* FRAGMENTO DEL DOCUMENTO:
%%

Cuando los humanos perdimos el vello corporal (eso sucedió hace miles de años aunque alguno todavía deba soportar la pulla en la playa: “¡Viniste con el pulóver puesto!”), nos apropiamos del pelo y la piel de otros mamíferos para cubrirnos y con el tiempo encontramos usos distintos para el pelo animal, más allá del abrigo. “El pelo, debido a sus propiedades únicas, modeló la evolución humana, la comunicación social, la historia, la industria, la economía, las ciencias forenses y el arte”, resume Stenn. No exagera: ahí donde un crimen pueda resolverse por el infinito caudal genético de algo tan delgado como un cabello, la Historia hizo del pelo (o su negación) un símbolo poderoso: a Juana de Arco la raparon antes de quemarla en la hoguera, lo mismo que a los reyes franceses al ajusticiarlos.

%%

* SEGMENTO DE DATOS:
%%

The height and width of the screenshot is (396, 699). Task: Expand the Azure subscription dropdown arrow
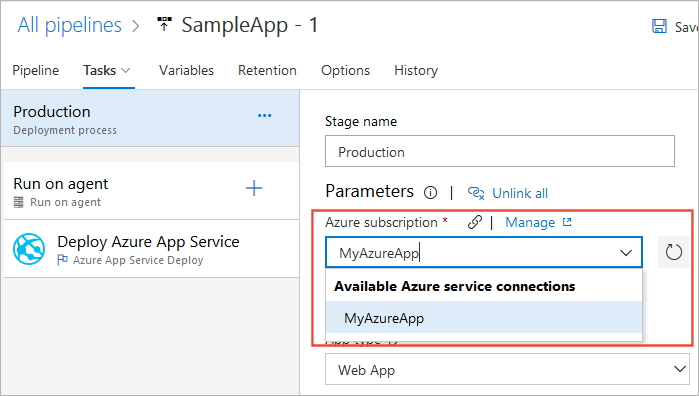coord(626,253)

%%

* OBJETIVO PLANTEADO: Retoma el texto sobre el papel del pelo en la historia humana y continúalo a partir de su última oración.

* RESULTADO:
“Empecé a preguntarme si la importancia simbólica de la guillotina durante la Revolución Francesa no estaría en que acababa de tajo con el reinado de las pelucas”, escribió el ensayista mexicano Luigi Amara en su Historia descabellada de la peluca. Mamífera y artificial, la peluca viene a suplantar aquello que escasea o no luce según las expectativas que se tengan. Si en el artificio está el vicio, ¿por qué tanta obsesión con el pelo? La referencia al Mesías no es caprichosa: para religiones enteras, el pelo es sinónimo de perdición o sabiduría, según quién y cómo lo porte. Durante el luto, los persas se afeitan; en el matrimonio, las mujeres judías ya no muestran el cabello; con un peine siempre a mano, los mahometanos cuidan sus barbas con fervor sagrado (y se dice que los antiguos mosqueteros, de tan coquetos, dormían con la cara envuelta en una caja de cartón para proteger los pelos y evitar que se arruguen).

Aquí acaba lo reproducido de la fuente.